Building on his successes, He began offering his services to other automobile manufacturers with a “no record, no money” guarantee. Nash, Lexington, Willys St. Claire, Franklin, and Graham-Paige were counted among the companies that hired Baker to boost sales through the setting of records and the subsequent garnering of headlines internationally.  

Promoters in Australia chose two cities and challenged Baker to ride between them on an Indian motorcycle. He accepted the challenges and, in each instance, set new records. For Oldsmobile, he drove a sedan coast to coast in America in high gear. In 1924, to promote Gardner automobiles, he made a North American transcontinental run in the dead of winter. To promote Rickenbacker, he started in Vancouver, British Columbia, and ended in Tijuana, Mexico. In 1928 on a run from New York to Chicago, he bested the 20th Century Limited locomotive that was promoted as the “pride of the railroad.” For Buick, he drove a two-ton truck loaded with Atlantic Ocean water to San Francisco in just under six days.
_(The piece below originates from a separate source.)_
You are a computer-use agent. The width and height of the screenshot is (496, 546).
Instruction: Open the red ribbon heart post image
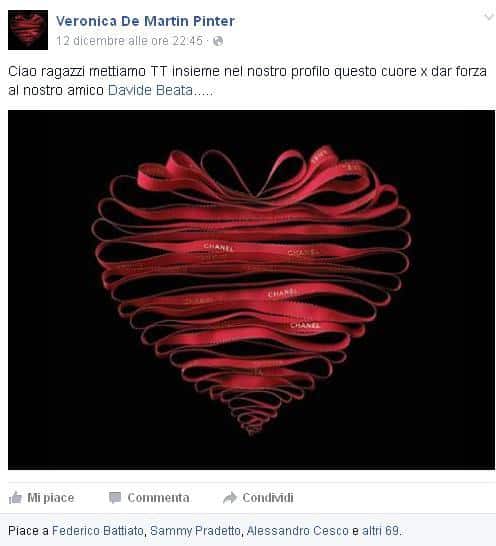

Then in 1933 he established a record that stood for 40 years, a 53-hour solo drive across the United States from coast to coast.

When he was not setting records, Baker was racing. At the behest of Henry Ford, a pioneer automobile racer himself, Baker drove a Frontenac at the Indianapolis Motor Speedway in 1922. Despite an array of mechanical and tire issues that resulted in numerous pit stops, Baker finished the 200 laps in 11th place. Not surprising, in 1948 when NASCAR was established, Baker accepted a position as commissioner.

Though his record setting days were behind him, Baker continued to race and test new cars all through the 1950s’. Then, on May 19, 1960, he collapsed from a heart attack and died at Community Hospital in Indianapolis, Indiana. The monument at Crown Hill Cemetery in Indianapolis that towers over his grave notes that here lays Cannon Ball Baker. In 2017, an Indiana state historical marker commemorating "Cannon Ball" Baker was installed by the Indiana Historical Bureau in front of Baker's home at 902 East Garfield Drive in Indianapolis.

The most enduring homage paid to the legendary record setter was one many have heard about; the Cannonball Run. The initial Cannonball Run (named in a nod to the exploits of Cannon Ball Baker) in 1971 was more a protest of the newly implemented 55 mile per hour national highway speed limit than a race.

Organised by automotive journalist Brock Yates, at the end of the event he thought it might be a good idea to do it again and compete with other drivers, and The Cannonball Run was officially established. The full name of the race was the "Cannonball Baker Sea-to-Shining Sea Memorial Trophy Dash." Many people referred to it as the "Cannonball Dash," and it has since become most familiar as "The Cannonball Run" due to the movie series about the race.